初见,怦然心动,不由自主因慕生情;继而情酣浓烈,世事却已然沧海桑田,换了人问。第一次读到这首诗,仿佛看到初春降的暴雪压落了整个春天的繁花,说不尽的凄冷与忧伤。纳兰说“人生只若如初见”,但是仓央嘉措却更为绝望地喃喃自语:最好不如不相见。宁愿一切都没有发生:没有见过你;没有爱上你……如此,虽然没有初相见时刹那间的心动,没有情初起时暗香浮动,没有情浓时两相依偎;但你我便都能停留在自己的人生轨道上。无须忍受相思苦,无须流下离别泪,无须从此生死两茫茫……如果一切都停留在最初,人生如一潭死水里,活着又有何味道……莫非人的一生注定要用痛苦和思念的煎熬换取一丝丝爱情的甜蜜?失爱的人和无爱的人,究竟谁更可怜?红尘往事浮上心头,阵阵嘶咬脆弱的神经,幸运还是不幸?
究竟是怎样的一段红尘往事引来今日这痛彻骨髓的了悟?
世间哪得双全法
虽然做圣僧并非所愿,但一身僧衣的仓央嘉措也曾在爱情与佛祖之间不断挣扎。他想强制自己一意修行。

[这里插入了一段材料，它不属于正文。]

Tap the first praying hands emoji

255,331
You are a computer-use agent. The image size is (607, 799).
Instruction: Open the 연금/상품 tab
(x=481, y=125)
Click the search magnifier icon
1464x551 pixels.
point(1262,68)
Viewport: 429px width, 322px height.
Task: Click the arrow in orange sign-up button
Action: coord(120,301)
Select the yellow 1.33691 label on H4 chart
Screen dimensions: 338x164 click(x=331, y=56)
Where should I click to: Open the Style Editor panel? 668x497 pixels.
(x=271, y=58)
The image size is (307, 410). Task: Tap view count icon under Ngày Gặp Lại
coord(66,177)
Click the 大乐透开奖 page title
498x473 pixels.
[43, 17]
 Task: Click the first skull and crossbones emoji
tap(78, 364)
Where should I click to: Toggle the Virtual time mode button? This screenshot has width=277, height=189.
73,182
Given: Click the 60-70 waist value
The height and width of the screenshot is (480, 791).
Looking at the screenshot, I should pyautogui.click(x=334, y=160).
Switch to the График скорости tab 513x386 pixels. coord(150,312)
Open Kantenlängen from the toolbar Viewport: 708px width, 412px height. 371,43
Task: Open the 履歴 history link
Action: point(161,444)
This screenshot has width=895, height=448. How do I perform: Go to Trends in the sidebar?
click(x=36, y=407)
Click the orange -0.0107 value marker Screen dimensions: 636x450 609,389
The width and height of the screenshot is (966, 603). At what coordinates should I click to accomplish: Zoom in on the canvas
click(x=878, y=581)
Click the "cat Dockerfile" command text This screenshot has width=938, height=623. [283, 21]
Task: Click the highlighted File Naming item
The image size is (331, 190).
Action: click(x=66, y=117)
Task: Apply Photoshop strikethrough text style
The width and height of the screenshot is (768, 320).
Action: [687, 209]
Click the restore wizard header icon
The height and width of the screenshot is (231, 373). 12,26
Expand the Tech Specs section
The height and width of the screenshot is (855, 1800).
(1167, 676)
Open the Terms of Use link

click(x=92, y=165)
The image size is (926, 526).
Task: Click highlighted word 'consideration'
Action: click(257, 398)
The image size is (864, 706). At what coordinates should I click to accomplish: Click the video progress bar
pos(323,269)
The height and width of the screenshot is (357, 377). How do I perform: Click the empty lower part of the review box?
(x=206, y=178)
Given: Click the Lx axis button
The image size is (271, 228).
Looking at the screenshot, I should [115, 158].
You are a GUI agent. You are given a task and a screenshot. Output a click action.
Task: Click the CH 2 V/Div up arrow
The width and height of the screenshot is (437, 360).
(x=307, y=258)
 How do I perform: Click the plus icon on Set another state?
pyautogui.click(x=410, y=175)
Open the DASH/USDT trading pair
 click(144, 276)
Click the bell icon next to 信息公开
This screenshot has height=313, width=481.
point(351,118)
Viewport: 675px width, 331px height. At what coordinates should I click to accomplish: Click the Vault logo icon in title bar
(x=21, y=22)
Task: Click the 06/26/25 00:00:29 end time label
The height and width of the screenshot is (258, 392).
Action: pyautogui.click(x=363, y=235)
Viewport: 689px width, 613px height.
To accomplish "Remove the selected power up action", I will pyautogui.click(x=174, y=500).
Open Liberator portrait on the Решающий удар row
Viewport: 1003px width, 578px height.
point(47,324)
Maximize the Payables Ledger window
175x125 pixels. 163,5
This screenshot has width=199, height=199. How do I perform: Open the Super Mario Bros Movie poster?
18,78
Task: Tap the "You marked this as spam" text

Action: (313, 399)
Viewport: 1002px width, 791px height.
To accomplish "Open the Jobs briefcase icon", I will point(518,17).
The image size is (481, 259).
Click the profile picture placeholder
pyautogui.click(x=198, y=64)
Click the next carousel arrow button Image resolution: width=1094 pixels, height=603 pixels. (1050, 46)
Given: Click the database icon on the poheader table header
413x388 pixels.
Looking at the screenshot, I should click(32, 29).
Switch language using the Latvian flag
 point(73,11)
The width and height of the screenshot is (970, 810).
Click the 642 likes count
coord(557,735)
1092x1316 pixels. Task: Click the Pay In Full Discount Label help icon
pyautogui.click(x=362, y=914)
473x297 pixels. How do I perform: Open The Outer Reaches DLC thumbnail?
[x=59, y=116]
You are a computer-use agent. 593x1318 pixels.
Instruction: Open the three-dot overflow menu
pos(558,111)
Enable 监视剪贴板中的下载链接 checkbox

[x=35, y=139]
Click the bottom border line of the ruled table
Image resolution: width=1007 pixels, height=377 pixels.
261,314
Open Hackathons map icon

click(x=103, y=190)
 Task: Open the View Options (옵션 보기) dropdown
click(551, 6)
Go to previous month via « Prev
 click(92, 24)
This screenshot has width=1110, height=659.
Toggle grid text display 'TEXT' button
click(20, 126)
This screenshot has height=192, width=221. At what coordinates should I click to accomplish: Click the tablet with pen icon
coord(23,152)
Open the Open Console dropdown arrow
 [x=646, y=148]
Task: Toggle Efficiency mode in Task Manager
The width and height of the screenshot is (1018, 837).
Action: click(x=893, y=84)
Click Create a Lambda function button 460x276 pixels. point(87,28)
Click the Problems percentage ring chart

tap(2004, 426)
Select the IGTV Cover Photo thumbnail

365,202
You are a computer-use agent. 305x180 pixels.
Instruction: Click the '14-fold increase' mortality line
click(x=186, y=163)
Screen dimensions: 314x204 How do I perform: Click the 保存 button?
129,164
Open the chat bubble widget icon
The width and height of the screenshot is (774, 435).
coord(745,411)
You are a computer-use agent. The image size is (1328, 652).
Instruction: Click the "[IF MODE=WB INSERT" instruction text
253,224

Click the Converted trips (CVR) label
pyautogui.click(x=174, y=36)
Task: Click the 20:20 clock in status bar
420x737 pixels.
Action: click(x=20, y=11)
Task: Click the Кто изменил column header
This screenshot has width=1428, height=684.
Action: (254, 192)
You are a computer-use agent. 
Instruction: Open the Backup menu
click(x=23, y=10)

用强制的手段养成习惯,再把习惯变成信仰,这是许多人常用的手段。
自惭多情污梵行,
入山又恐误倾城。
世间哪得双全法,
不负如来不负卿?
1702年,20岁的仓央嘉措应该受比丘戒了。传闻仓央嘉措依约去往日喀则扎什伦布寺,但是他瘦削的脸上,乌云密布,神情决绝。曾为少年仓央嘉措落发受戒的五世班禅大师祈求劝导良久,仓央嘉措只是沉默以对,然后毅然起身,跑出大殿。跪在大殿之外,他给大师磕了三个头,反反复复只有一句话:“违背上师之命,实在感愧”。之后黯然离去。在后来的许多天里,仓央嘉措不仅拒受比丘戒,而且要求大师收回此前所受的出家戒和沙弥戒。他痛彻肺腑地泣日:“若是不能交回以前所受出家戒及沙弥戒,我将面向扎什伦布寺而自杀。二者当中,请择其一!”为了控制这位拥有无上号召力的棋子,桑结嘉措只得默许仓央嘉措可以随时出入布达拉宫。